Are you familiar with the “Mukhya Mantri Ladli Behna Yojana" initiated by the Madhya Pradesh government in January 2023? This program aims to provide financial empowerment to underprivileged girls and women in the state, offering a monthly grant of 1000. This translates to an annual sum of 12,000 deposited into the bank accounts of eligible women aged 23-60 years old.

While some might perceive the amount as modest, have you considered the potential impact of systematic and regular investments? These small earnings, when invested consistently, have the capacity to help women amass a substantial corpus for their future.

Assume that someone opts for a straightforward investment avenue such as the Public Provident Fund (PPF), catering to investors with a low-risk tolerance who are satisfied with consistent, fixed returns. The PPF scheme has a maturity period of 15 years. However, even after this 15-year duration, numerous benefits continue to be accessible.

The following illustration explains how much a woman aged 23 years old will gain if she invests the monthly grant without fail in a PPF account for 15 years.

Monthly Investment: 1000

Interest Rate: 7.1%

Investment Tenure: 15 years

The investment would translate to

Total Invested Amount: 1.8 lakh

Interest Earned: 1.36 lakh

Maturity Amount: 3.16 lakhs

Assume that the aforementioned investor does not redeem the amount after 15 years but decides to continue with her investment for another 15 years.

The investment would translate to

Total Invested Amount: 3.6 lakhs

Interest Earned: 8.39 lakhs

Maturity Amount: 11.99 lakhs

This sum proves to be significant, especially when considering how financially disadvantaged women reliant on government assistance can turn to investing in schemes sponsored by the government to safeguard their financial well-being.

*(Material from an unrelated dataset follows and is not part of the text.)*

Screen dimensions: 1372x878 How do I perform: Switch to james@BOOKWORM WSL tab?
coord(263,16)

The woman has the option to initiate a PPF account at either a government or private bank, or alternatively, she can choose to open an account at any post office in her city, thus, enabling the ease of investment.

Enhancing her financial literacy could motivate her to explore mutual funds and consider investing in one. Contrary to the misconception that market-linked investments are solely for the affluent, these women can initiate investments in an index fund or a large-cap fund, sustaining their contributions for approximately two to three decades.

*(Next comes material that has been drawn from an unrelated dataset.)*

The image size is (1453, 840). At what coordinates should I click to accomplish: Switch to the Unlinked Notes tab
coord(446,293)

The following illustration explains how a 23-year-old investor stands to gain with long-term investments in any mutual fund spanning over three decades.

Amount Invested: 3.6 lakhs

Expected Rate of Return: 12%

Investment Tenure: 30 years

Wealth Gain: 31,69,914

Earnings Expected: 35,29,914

It might be a source of skepticism whether it’s feasible to amass a substantial corpus through monthly investments as modest as 1000. What often goes unnoticed is that individuals can commence their investment journey with an even lower amount, such as 100. It’s not just financial constraints but also behavioural biases that deter many from putting their money into investments.

The compounding mechanism guarantees that you not only earn interest on your initial invested amount but also accumulate interest on the returns. For those unfamiliar, compounding is a mathematical process capable of increasing your potential earnings from an investment. The compounding process operates continuously, and it is often emphasized that the greatest advantages of compounding are realized over an extended period. Financially literate people rely on this compounding effect to amass the much-desired corpus for their post-retirement period or achieve their financial goals early in life.